A fourth failure mode is shared recovery dependency. The backup exists, but activation or recovery requires the same network, credentials, staff, fuel, manual, spare part, or authority that failed. This is mitigated by testing recovery under loss of the shared dependency.

A fifth failure mode is over-diversification. The organization diversifies everything, creating unnecessary complexity and new errors. This is mitigated by prioritizing by consequence, likelihood, detectability, and mitigation cost.

Neighbor Distinctions

Common-Mode Failure Analysis is distinct from Redundant Backup Provisioning. Provisioning adds backup capacity; common-mode analysis checks whether that capacity is genuinely independent against relevant failure causes.

It is distinct from Diverse Functional Redundancy. Diverse Functional Redundancy designs multiple ways to fulfill the same function; common-mode analysis determines whether existing or proposed ways share a failure cause and what diversity or isolation is needed.

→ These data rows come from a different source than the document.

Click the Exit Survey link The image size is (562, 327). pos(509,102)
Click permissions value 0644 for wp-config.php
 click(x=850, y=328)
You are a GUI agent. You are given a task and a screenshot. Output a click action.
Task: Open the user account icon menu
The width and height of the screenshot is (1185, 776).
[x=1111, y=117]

It is distinct from Fault-Tolerant Operation. Fault tolerance keeps operating under partial failure; common-mode analysis reduces the chance that all continuation paths fail together.

It is distinct from Dependency Exposure. Dependency Exposure is a broader pattern for revealing hidden dependencies. Common-Mode Failure Analysis focuses specifically on dependencies that undermine redundancy, backup, or safeguard independence.

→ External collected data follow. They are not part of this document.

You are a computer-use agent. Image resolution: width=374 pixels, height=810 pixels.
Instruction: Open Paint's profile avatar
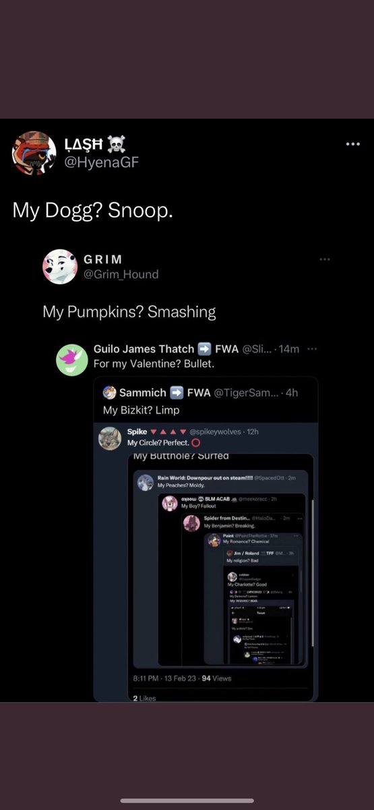pyautogui.click(x=214, y=540)
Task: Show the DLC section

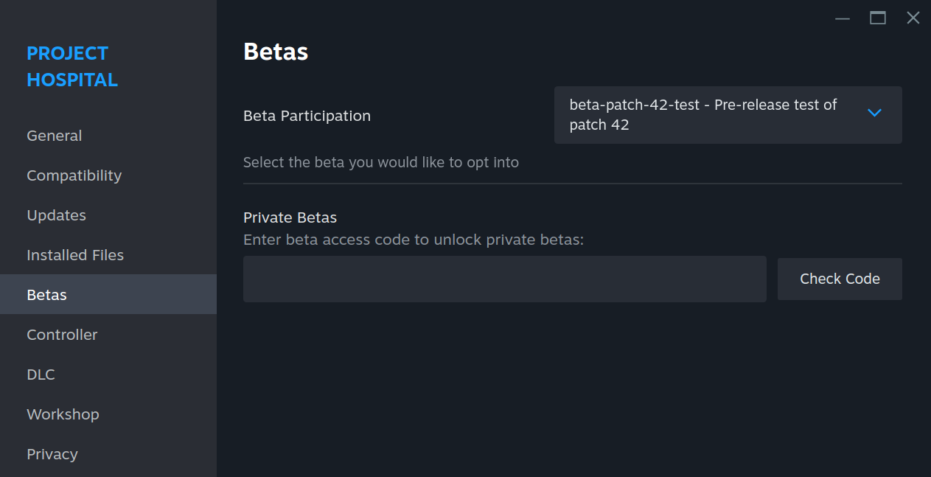Action: [41, 375]
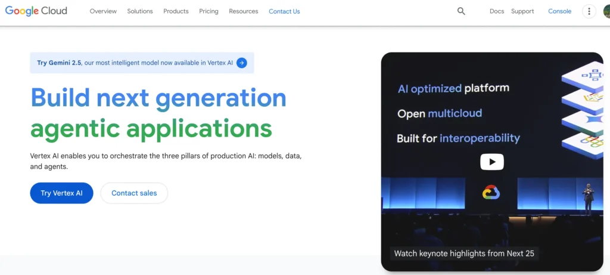This screenshot has height=275, width=610.
Task: Open search with the magnifier icon
Action: 461,11
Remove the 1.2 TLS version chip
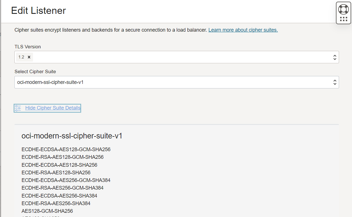This screenshot has width=352, height=217. point(29,57)
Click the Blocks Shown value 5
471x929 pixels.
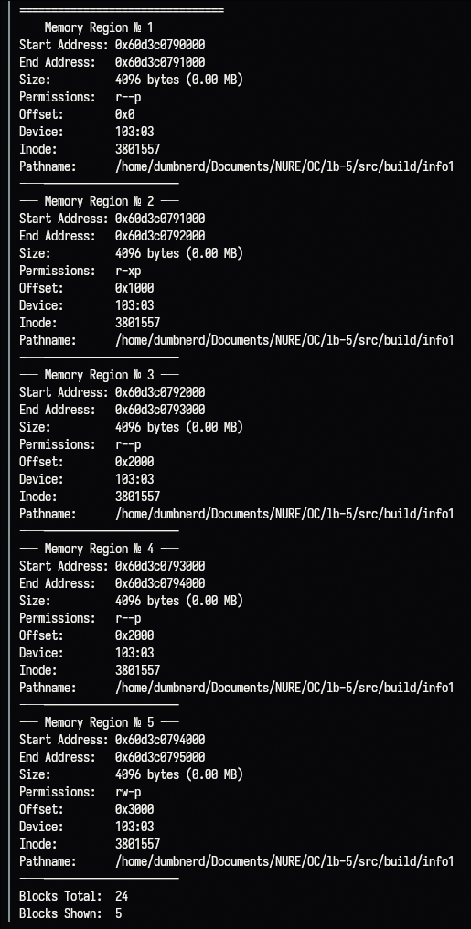click(119, 913)
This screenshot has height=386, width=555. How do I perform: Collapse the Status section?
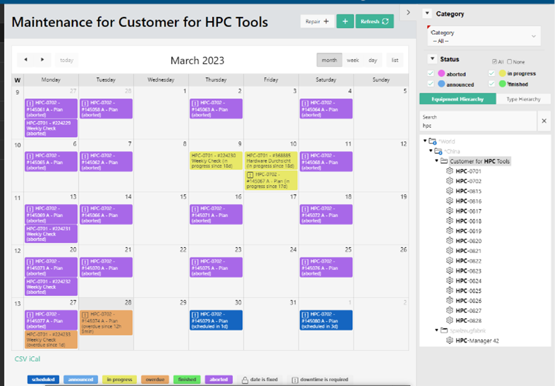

It is distinct from FMEA. FMEA is a method family and can be one mechanism used here. The archetype is the broader cross-domain intervention of challenging independence assumptions and mitigating correlated failure.

Variants and Near Names

Common-Cause Failure Analysis is a cause-centered variant. It asks which single cause could defeat multiple protections.

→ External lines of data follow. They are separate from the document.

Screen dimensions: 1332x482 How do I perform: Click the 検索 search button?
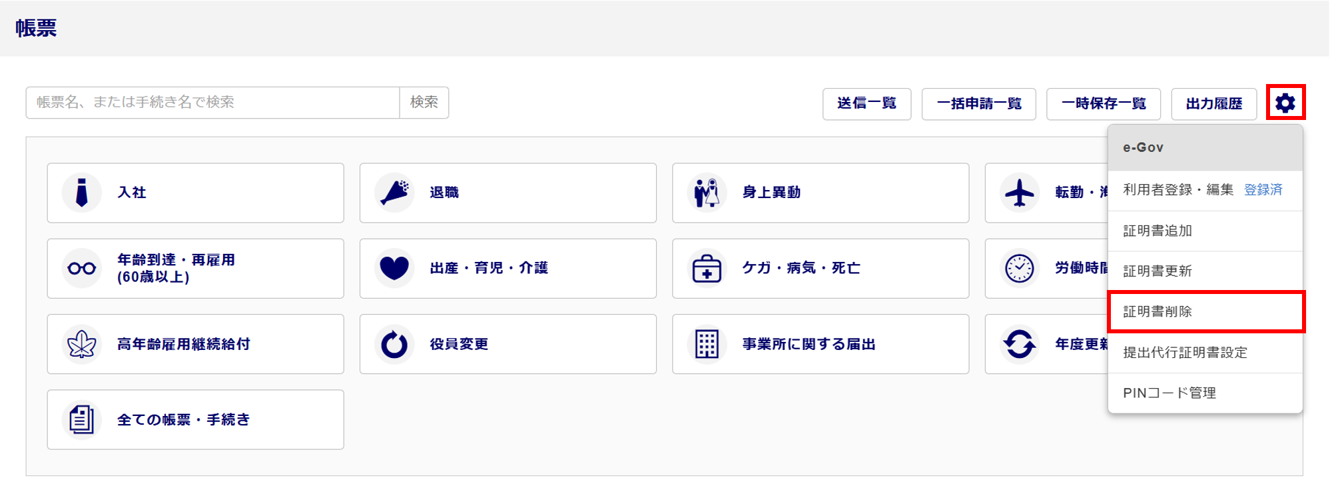(x=424, y=102)

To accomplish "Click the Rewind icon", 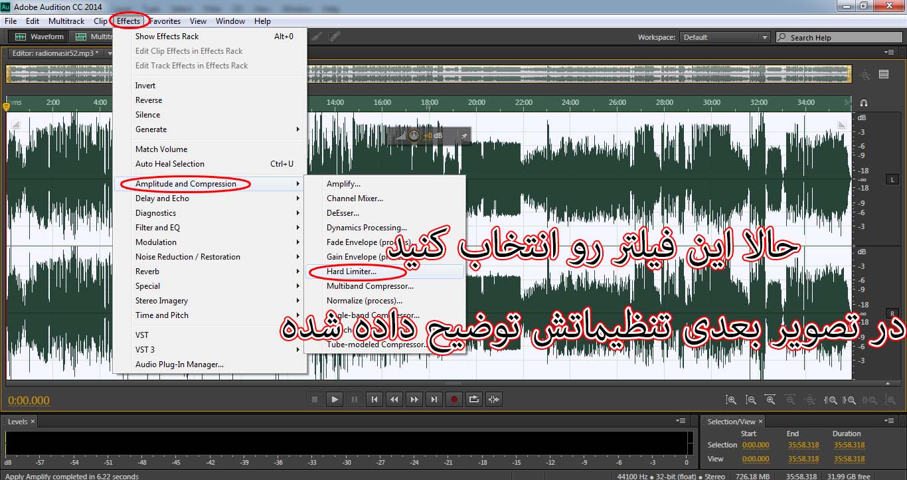I will click(x=394, y=399).
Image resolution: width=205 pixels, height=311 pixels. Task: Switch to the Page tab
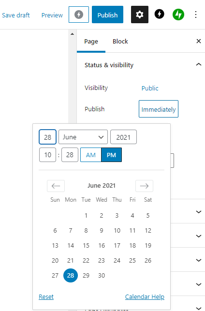pyautogui.click(x=91, y=41)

Backup Independence Analysis is a backup-centered variant. It asks whether a standby resource, alternate path, or recovery procedure remains available under the same stress that disables the primary path.

Shared Dependency Review is a mapping-heavy variant. It emphasizes upstream dependency visibility but should not stop at mapping; it must connect findings to common failure modes and mitigation.

Correlated Risk Analysis is a portfolio or risk-management variant. It asks whether several protective positions, hedges, safeguards, or resources are correlated under stress.

Near names include common-mode failure review, common-cause failure review, false redundancy analysis, shared dependency failure analysis, and backup independence testing.

Cross-Domain Examples

In cloud operations, redundant regions may share one identity provider or deployment pipeline. Common-mode analysis asks whether emergency access, rollback, and recovery work when that shared service is unavailable.

In supply chains, two suppliers may share a sub-tier supplier, logistics route, region, or regulatory chokepoint. Common-mode analysis tests whether the alternate source is actually independent under the relevant shock.

In healthcare, backup workflows may depend on the same electronic records system or authorization path as the primary workflow. Common-mode analysis asks whether patient care can continue when that shared dependency fails.

In finance, hedges that look different in normal conditions may all depend on the same liquidity, counterparty network, or model assumption during crisis. Common-mode analysis looks for correlation under stress, not just surface diversity.

In public governance, multiple oversight bodies may be formally independent but share budget authority, appointment channels, or information sources. Common-mode analysis asks whether institutional safeguards can fail together.

Non-Examples

A single fragile component with no backup is not Common-Mode Failure Analysis. It calls first for backup provisioning or robustness improvement.

A backup that fails because it was never maintained is not necessarily common-mode failure. It becomes common-mode analysis if the same maintenance dependency can disable several backups together.

A standard FMEA table listing isolated component failures is not the archetype. It is a possible mechanism only when it includes shared causes, correlated exposure, mitigation, and validation.

A general supplier inventory is not the archetype unless it evaluates which shared dependencies can cause supposedly independent suppliers to fail together.